I enjoy taking the wingnuts on in their own territory. This leads to me getting quite a few threats and a lot of abuse and foul language sent my way.
I've come to appreciate that when someone descends to name calling, insults, foul language or threats, they have nothing else in their repertoire to use against me. That's when I know I have won the argument.
What seems to enrage trolls the most is when you respond to them in a calm, rational, polite and logical manner. That drives them into frothing rage and they intensify their efforts to get you to respond in kind.
I'm a former Vietnam Marine turned dirty phucking hippy and I'm a wingnut's worst nightmare, a dirty phucking hippy that can pick you off at five hundred meters with iron sights so I don't worry much about threats.
As I posted on the thread about Ms Sierra, there is a line from the old Doors song _People Are Strange_ that I think speaks to a lot of the misogyny that you see online.
People are strange when youre a stranger
Faces look ugly when youre alone
Women seem wicked when youre unwanted
Streets are uneven when youre down
Men rarely turn to other men for emotional support, it wouldn't be "manly". A man without any real emotional connection, like a man without a woman, is essentially emotionally isolated. Humans are social creatures and being isolated makes us strange rather quickly.

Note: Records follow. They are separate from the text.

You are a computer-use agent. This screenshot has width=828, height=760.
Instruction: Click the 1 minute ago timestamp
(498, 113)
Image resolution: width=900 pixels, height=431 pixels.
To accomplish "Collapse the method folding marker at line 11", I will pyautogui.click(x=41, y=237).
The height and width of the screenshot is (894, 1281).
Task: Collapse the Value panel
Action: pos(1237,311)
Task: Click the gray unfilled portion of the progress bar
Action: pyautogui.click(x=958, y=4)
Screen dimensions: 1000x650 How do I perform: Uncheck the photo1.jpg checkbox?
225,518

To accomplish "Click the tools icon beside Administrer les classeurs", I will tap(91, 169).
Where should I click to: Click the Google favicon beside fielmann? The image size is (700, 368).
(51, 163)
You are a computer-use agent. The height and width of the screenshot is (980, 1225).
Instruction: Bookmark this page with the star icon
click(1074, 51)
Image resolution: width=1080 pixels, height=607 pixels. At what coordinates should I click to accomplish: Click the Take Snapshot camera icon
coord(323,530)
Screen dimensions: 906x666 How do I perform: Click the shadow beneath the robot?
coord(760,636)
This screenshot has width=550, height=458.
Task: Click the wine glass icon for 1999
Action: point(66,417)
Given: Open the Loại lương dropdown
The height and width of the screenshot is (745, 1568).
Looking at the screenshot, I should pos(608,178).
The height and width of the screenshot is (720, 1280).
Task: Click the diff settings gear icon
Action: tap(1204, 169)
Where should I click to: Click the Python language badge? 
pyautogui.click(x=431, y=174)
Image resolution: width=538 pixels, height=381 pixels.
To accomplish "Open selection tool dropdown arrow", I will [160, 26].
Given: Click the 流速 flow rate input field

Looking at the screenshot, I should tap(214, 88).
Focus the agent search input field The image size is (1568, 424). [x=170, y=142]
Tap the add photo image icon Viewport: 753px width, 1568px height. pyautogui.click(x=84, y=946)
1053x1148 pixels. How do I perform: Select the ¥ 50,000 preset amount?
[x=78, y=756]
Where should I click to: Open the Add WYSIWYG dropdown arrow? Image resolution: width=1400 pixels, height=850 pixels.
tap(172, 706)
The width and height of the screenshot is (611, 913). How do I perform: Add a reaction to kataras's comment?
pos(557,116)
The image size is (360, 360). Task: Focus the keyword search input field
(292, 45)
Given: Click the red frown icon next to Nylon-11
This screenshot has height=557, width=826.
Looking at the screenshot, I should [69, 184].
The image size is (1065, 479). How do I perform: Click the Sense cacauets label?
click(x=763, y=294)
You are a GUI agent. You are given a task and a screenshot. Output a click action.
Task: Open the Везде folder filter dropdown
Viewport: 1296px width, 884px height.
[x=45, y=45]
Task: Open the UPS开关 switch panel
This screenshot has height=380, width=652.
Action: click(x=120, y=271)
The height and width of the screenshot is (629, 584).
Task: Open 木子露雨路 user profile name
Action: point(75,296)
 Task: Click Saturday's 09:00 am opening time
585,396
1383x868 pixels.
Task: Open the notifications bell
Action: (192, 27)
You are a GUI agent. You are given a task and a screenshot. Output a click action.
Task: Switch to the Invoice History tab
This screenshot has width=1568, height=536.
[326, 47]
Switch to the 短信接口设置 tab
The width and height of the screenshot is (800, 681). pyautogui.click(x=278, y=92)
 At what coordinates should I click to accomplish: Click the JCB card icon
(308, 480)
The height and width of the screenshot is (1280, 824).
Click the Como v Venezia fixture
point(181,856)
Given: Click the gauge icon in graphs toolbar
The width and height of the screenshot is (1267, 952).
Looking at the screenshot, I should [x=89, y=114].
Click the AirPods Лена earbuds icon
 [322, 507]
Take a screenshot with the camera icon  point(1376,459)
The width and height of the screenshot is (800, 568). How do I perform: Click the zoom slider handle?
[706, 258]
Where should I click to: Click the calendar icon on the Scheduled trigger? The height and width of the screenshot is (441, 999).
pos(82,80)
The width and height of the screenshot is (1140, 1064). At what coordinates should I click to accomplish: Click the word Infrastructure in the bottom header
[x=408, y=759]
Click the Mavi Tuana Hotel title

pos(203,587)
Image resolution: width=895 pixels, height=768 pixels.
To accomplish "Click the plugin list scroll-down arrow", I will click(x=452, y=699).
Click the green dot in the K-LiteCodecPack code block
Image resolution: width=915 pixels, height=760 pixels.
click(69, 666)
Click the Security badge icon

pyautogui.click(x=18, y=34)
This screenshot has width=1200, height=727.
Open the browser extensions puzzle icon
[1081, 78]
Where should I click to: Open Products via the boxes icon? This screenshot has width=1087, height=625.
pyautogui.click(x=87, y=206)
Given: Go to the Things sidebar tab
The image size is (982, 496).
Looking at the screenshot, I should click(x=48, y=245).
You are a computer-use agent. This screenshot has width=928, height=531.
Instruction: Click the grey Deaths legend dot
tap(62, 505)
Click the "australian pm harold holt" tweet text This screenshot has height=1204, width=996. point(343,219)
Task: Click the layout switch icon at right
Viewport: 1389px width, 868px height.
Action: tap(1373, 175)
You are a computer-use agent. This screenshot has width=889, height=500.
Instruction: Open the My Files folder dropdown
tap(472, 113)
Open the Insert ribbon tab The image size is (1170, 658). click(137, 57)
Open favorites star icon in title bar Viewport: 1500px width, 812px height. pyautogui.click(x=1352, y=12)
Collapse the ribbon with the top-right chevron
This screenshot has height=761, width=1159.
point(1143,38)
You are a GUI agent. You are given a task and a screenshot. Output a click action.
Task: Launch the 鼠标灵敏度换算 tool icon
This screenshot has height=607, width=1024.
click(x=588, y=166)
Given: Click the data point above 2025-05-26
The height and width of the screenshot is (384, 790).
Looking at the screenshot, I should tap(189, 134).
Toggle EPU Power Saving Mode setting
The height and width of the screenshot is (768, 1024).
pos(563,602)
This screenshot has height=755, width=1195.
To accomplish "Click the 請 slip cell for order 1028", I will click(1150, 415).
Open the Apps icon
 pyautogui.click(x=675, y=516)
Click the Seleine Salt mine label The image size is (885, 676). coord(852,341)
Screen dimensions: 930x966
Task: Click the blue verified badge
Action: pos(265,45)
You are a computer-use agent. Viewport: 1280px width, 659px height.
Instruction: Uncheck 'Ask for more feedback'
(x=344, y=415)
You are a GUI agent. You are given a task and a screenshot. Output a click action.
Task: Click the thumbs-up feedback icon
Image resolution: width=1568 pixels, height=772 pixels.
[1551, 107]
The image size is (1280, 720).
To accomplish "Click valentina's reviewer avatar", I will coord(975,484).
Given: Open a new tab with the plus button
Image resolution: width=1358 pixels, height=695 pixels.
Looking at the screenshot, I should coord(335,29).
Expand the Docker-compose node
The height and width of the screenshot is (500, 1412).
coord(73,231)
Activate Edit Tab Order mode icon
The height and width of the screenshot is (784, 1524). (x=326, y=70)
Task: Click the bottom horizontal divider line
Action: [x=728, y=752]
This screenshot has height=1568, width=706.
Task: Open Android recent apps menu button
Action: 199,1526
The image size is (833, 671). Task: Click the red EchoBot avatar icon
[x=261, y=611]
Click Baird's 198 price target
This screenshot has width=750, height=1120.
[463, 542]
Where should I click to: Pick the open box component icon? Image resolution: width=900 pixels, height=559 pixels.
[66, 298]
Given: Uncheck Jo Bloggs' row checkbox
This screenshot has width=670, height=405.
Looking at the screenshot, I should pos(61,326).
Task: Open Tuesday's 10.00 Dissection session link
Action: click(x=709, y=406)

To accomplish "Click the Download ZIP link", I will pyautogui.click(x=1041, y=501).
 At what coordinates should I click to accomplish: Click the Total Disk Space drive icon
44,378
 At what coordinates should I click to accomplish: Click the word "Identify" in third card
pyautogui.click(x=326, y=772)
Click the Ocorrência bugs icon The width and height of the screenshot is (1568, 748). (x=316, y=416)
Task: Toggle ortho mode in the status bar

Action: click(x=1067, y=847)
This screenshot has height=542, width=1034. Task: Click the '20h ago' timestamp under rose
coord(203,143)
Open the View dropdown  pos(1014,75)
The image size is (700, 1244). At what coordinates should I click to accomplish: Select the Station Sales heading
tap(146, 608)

I think that is what you are seeing online, a lot of men with no woman who are emotionally isolated and angry at all women because of their perceived rejection by women. A lot of geeky guys are shy and shy men are at a severe disadvantage in meeting and forming relationships with women since men in our culture are supposed to be the ones to initiate contact with women.
That's my hypothesis in a nutshell, I would be very interested in any comments or criticisms that anyone might have.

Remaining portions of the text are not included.